Preventative Medicine: Taking Care of Yourself, Legally Speaking

By Robert Prior

We live in a litigious society. Each year, 15 million civil cases are filed in the United States. That should take your breath away. You can be sued for anything, at anytime, even if you did nothing wrong. For professionals like doctors, lawyers, architects, and business owners, lawsuits are even more likely. If a lawsuit results in a judgment against you, the plaintiff can seize your assets – your financial accounts as well as your home and business – to satisfy the judgment.

If you become disabled, incapacitated, or incompetent, someone else will have to make decisions regarding your finances, your personal care, and your medical treatment. If you plan properly, you can designate who will make those decisions and leave instructions on what you want done. When it comes to your legal health, an ounce of prevention is worth a pound of cure.

If you fail to plan, your spouse or children (or other interested persons) may be forced to file a petition in the local probate court to be appointed conservator (in charge of your property) and guardian (your caretaker). The process typically requires the persons desiring to be named hiring an attorney to prepare the petition, obtaining affidavits from court appointed doctors regarding your competency, and appointment of a guardian ad litem to represent your interests (typically an additional attorney). If there is disagreement, then contested hearings have to be held and the local probate judge makes the final decision. This can be a long and expensive process and may result in the last person you would have selected becoming empowered to handle your finances and make decisions regarding your health care.

Regarding your finances, how your assets are titled will control who has the authority to manage them. A joint checking account with your spouse will be controlled by your spouse, but real estate or other assets held jointly may require additional documentation to manage. The preferred method to handle financial matters is a revocable living trust that holds title to all of your assets and designates a successor trustee to manage those assets. This could be supplemented with, and in some cases replaced by, a comprehensive financial power of attorney that is drafted to survive your incapacity and appoints an agent to make financial decisions on your behalf.
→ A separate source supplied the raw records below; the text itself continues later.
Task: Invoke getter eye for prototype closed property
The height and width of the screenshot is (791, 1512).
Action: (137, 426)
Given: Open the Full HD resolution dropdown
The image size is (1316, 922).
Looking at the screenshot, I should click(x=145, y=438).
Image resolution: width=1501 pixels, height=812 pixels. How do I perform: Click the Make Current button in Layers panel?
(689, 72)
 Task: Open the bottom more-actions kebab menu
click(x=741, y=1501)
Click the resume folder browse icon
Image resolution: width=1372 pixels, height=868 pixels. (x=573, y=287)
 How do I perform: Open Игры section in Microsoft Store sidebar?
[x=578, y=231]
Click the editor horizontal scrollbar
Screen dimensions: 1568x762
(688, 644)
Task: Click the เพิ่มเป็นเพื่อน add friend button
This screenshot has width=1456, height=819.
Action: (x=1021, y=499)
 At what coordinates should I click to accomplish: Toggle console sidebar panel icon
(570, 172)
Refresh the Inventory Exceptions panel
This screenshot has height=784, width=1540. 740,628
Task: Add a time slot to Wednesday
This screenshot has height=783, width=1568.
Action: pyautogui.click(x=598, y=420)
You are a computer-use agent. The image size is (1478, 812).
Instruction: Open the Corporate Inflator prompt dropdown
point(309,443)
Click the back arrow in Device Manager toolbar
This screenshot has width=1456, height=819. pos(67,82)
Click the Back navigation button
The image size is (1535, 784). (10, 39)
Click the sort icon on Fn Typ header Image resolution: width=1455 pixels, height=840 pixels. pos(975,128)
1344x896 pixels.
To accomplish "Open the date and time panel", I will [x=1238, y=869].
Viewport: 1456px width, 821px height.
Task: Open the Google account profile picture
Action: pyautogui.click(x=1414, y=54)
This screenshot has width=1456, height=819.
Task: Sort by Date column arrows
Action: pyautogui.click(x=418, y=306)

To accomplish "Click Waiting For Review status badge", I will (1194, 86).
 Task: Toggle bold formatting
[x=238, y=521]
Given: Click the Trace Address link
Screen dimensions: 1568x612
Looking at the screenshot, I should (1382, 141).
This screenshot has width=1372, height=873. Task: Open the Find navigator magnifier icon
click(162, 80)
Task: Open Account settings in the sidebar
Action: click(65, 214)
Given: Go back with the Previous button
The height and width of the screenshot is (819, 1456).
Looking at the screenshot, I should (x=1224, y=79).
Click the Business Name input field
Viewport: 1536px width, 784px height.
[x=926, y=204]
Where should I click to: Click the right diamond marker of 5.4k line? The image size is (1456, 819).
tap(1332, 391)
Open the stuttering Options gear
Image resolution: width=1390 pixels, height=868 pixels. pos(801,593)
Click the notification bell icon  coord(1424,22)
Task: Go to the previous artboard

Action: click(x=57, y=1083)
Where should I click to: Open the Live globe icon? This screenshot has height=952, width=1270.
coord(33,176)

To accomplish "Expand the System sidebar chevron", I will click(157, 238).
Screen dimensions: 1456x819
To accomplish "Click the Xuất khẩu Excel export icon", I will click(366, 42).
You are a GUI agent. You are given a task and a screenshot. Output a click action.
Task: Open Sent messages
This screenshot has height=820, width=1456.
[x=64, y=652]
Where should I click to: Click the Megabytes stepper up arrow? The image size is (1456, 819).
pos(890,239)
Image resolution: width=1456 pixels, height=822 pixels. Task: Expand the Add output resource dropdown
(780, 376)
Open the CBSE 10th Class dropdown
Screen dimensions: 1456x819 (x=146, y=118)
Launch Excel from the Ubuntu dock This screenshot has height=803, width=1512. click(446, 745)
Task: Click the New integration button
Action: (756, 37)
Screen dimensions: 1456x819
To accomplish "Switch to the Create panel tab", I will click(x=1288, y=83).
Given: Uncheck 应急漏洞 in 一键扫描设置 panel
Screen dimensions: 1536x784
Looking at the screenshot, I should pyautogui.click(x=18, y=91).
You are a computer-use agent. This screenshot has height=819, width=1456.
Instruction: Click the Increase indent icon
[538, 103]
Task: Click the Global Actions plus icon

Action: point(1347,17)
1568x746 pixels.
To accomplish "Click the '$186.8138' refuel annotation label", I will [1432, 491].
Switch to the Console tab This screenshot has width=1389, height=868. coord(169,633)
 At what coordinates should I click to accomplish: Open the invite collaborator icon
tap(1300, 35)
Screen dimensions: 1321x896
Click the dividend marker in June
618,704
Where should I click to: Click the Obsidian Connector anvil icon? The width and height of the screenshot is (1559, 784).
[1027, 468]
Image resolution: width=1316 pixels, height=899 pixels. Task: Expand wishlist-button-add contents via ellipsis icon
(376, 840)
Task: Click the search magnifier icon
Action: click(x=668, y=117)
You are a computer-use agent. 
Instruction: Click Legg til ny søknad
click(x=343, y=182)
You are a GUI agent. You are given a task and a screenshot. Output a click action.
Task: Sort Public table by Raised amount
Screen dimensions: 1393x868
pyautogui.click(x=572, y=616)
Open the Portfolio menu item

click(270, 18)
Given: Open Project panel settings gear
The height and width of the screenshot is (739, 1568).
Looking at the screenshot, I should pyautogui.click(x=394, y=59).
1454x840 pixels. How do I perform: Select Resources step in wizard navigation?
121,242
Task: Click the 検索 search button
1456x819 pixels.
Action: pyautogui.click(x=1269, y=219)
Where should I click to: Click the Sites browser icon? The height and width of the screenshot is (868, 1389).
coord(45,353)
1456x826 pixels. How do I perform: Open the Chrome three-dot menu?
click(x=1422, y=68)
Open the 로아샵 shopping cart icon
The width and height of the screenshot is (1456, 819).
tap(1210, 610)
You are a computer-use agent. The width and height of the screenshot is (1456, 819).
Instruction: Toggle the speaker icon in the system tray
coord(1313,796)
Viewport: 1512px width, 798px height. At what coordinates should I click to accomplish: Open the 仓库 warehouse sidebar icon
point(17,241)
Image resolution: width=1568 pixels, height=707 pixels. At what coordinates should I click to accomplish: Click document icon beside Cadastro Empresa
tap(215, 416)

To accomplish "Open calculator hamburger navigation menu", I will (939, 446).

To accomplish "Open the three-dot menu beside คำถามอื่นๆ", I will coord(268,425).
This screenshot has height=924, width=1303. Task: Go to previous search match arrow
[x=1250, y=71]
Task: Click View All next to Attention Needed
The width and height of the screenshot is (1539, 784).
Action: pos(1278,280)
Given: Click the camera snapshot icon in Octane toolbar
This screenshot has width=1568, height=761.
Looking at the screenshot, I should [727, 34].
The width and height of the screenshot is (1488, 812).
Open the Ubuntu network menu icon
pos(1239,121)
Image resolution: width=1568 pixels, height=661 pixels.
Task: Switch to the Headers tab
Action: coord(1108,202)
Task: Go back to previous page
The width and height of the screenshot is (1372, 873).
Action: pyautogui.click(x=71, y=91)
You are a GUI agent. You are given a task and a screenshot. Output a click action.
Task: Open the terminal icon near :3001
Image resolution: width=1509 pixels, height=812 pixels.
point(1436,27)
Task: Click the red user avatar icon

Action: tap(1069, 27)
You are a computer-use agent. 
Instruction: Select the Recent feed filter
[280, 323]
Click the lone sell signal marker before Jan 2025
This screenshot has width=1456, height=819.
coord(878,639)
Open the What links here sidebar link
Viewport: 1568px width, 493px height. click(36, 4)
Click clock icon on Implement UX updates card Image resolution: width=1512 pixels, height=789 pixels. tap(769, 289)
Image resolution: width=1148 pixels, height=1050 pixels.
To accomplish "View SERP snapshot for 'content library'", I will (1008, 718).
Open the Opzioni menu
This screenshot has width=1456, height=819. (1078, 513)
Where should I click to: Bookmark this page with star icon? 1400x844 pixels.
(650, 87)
Regarding health care decisions, durable powers of attorney for health care and living wills may be used to specify your wishes regarding your health care matters and whether you want life support if you are in a condition to require it. These documents are often collectively referred to as health care directives or health care proxies.

A living will is a document that states your wishes regarding whether life sustaining or death delaying procedures, including food and water, should be withheld or withdrawn in certain limited circumstances. A living will is effective in the event you suffer from a terminal illness, a coma with no reasonable expectation of recovery, or a persistent vegetative state with no reasonable expectation of regaining significant cognitive function.

A durable power of attorney for healthcare appoints an agent to act on your behalf in matters relating to your personal care, medical treatment, hospitalization, and health care. These powers include an authorization to require, withhold, or withdraw any type of medical treatment or procedure. Unlike a living will which applies to end-of-life decisions, a health care power of attorney may apply to much broader situations in which a medical decision must be made.

Living wills and health care powers of attorney must be distinguished from Do Not Resuscitate (DNR) orders. A DNR order instructs medical professionals not to perform CPR if the patient’s breathing or heartbeat stops. It is only about CPR and does not address any other treatment. DNR orders are typically used in a hospital or nursing home setting, or for patients at home. In the hospital setting, DNR orders tell the medical staff not to revive the patient if cardiac arrest occurs. In a nursing home or home setting, a DNR order tells the staff and emergency medical personnel not to perform emergency resuscitation and not to transfer the patient to a hospital for CPR.

The documents discussed above are generally not complex and do not take long to complete. Taking the time to handle these matters now can save your family chaos and uncertainty if they are ever needed. Consult with an estate planning attorney to ensure you are legally healthy.